Write filter to support right-to-left direction in Persian text. #2191
If you don't want to write a filter as jgm recommended, you can always mark it up manually:
# عنوان اول {dir=rtl}
<div dir=rtl>این متن فارسی باید راست به چپ نشان داده شود.</div>
This is the English paragraph, so it's direction in html should be left-to-right.
you might also be interested in the RTL discussion on talk.commonmark.org.
I think dealing with languages and directionality should become a functionality of pandoc itself rather than being delegated to filters.
My suggestion would be to primarily rely on language tags in pandoc markdown:
- the existing
lang: fa-IR
in the document’s metadata for declaring the main language of the document. -
<div lang="fa-IR">…</div>
for longer and -
<span lang="fa-IR">…</span>
for shorter sections in a language different from the main language.

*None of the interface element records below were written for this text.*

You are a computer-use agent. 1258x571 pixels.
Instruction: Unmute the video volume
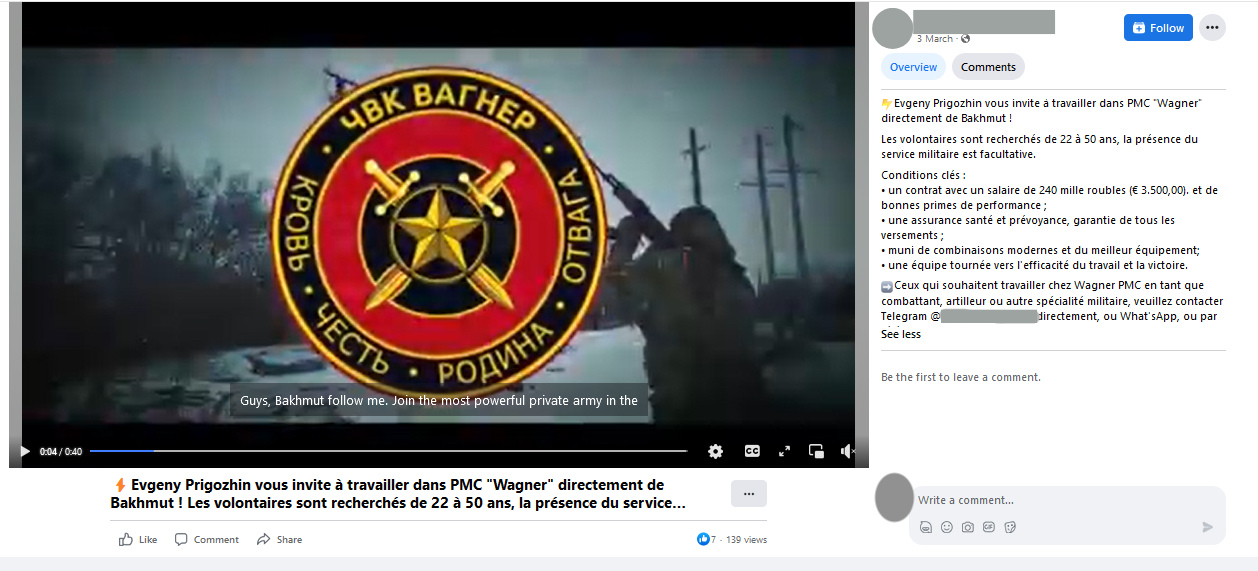click(x=848, y=451)
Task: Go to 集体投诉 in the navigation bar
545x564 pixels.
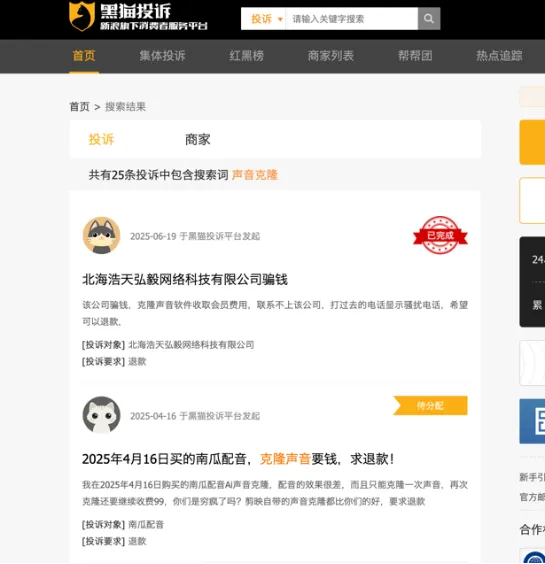Action: pos(163,56)
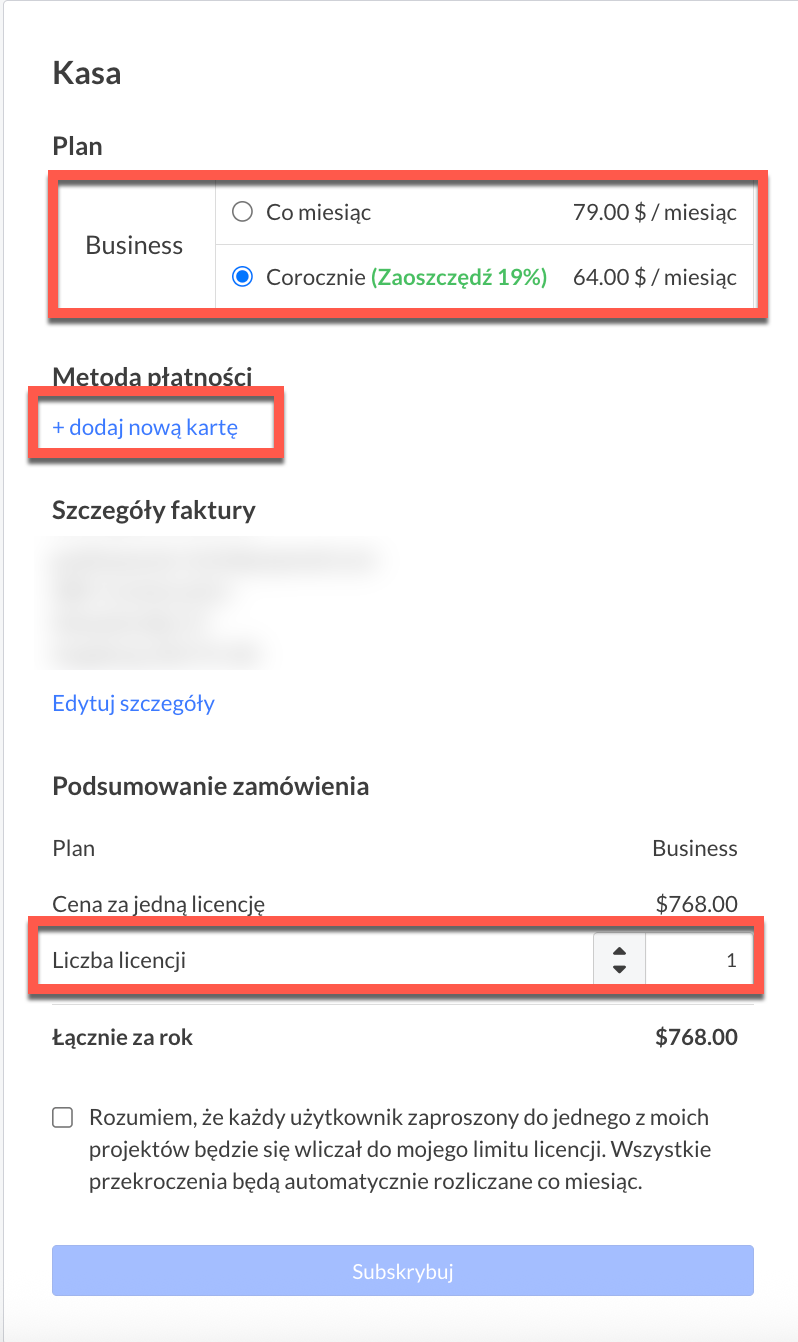Image resolution: width=798 pixels, height=1342 pixels.
Task: Click the "Podsumowanie zamówienia" section heading
Action: coord(210,786)
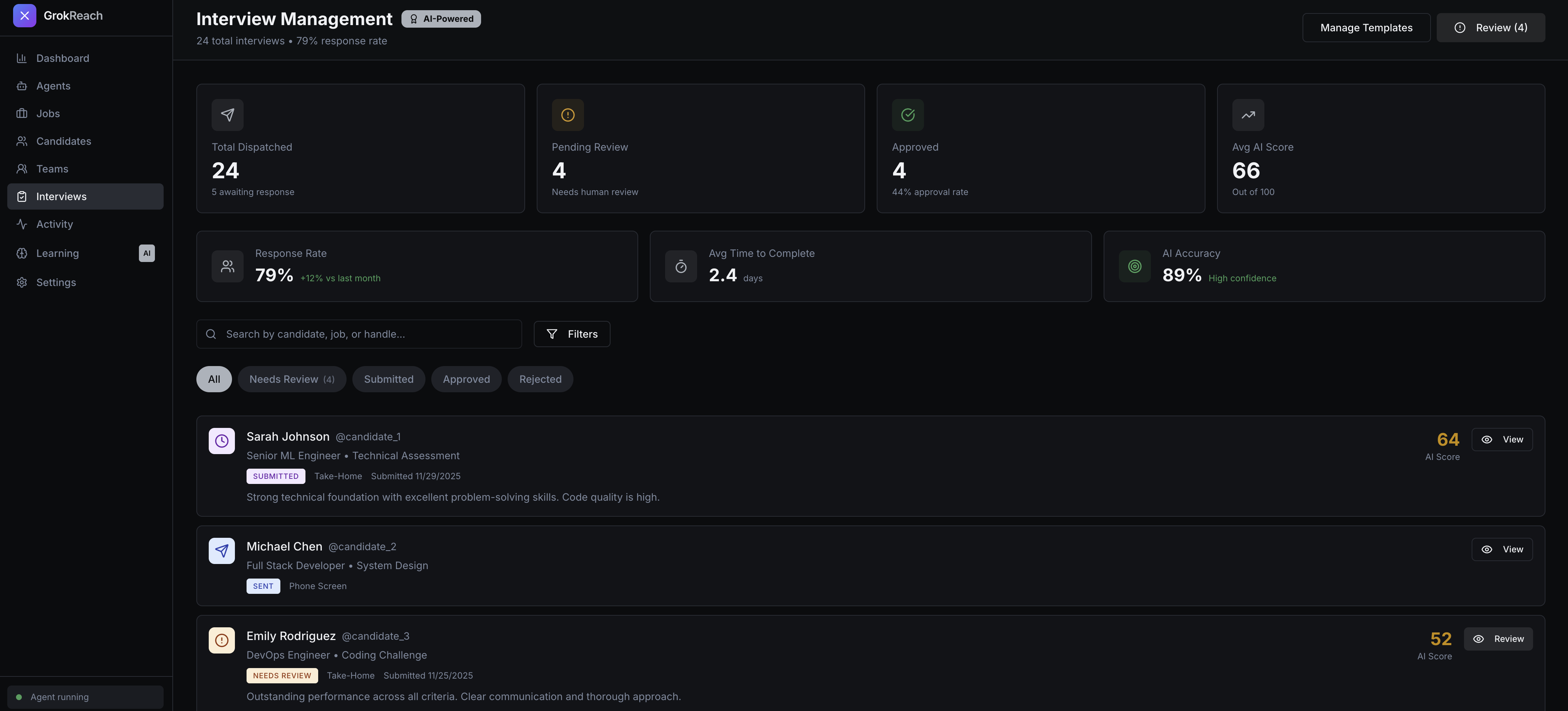Screen dimensions: 1568x711
Task: Select the Needs Review (4) filter tab
Action: point(292,380)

Most of this is already available in pandoc:
pandoc -s -t html << EOT
# عنوان اول
.این متن فارسی باید راست به چپ نشان داده شود
<span lang=en-US>This is the English paragraph, so its direction in html should be left-to-right.</span>
.این متن فارسی باید راست به چپ نشان داده شود
---
lang: en-US, fa-IR
...
EOT
generates
<!DOCTYPE html PUBLIC "-//W3C//DTD XHTML 1.0 Transitional//EN" "http://www.w3.org/TR/xhtml1/DTD/xhtml1-transitional.dtd">
<html xmlns="http://www.w3.org/1999/xhtml" lang="en-US, fa-IR" xml:lang="fa-IR">
<head>
<meta http-equiv="Content-Type" content="text/html; charset=utf-8" />
<meta http-equiv="Content-Style-Type" content="text/css" />
<meta name="generator" content="pandoc" />
<title></title>
<style type="text/css">code{white-space: pre;}</style>
</head>
<body>
<h1 id="عنوان-اول">عنوان اول</h1>
<p>.این متن فارسی باید راست به چپ نشان داده شود</p>
<p><span lang="en-US">This is the English paragraph, so its direction in html should be left-to-right.</span></p>
<p>.این متن فارسی باید راست به چپ نشان داده شود</p>
</body>
</html>
… which doesn’t look too bad as is, except for the facts that lang="en-US, fa-IR"
should be replaced by lang="fa-IR"
(just one main language per document), and that in my browsers the full stop is appearing to the right of the Farsi sentences rather than their left, in both Firefox and Safari – ideas on this, anyone?).
Unless declared explicitly, pandoc could then infer directionality from these language tags, and write, e.g.,
…
<html xmlns="http://www.w3.org/1999/xhtml" lang="fa-IR" xml:lang="fa-IR" dir="rtl">
…
<p><span lang="en-US" dir="ltr">This is the English paragraph, so its direction in html should be left-to-right.</span></p>
…
If xml:lang
tags are needed, they could be added during this step, too.
For latex output, pandoc would just have to map lang: en-US, fa-IR
to
\setmainlanguage{farsi}
\setotherlanguages{english}
and <div lang="fa-IR">…</div>
to \begin{farsi}…\end{farsi}
, and <span lang="fa-IR">…</span>
to \textfarsi{…}` (no directionality tags needed for latex).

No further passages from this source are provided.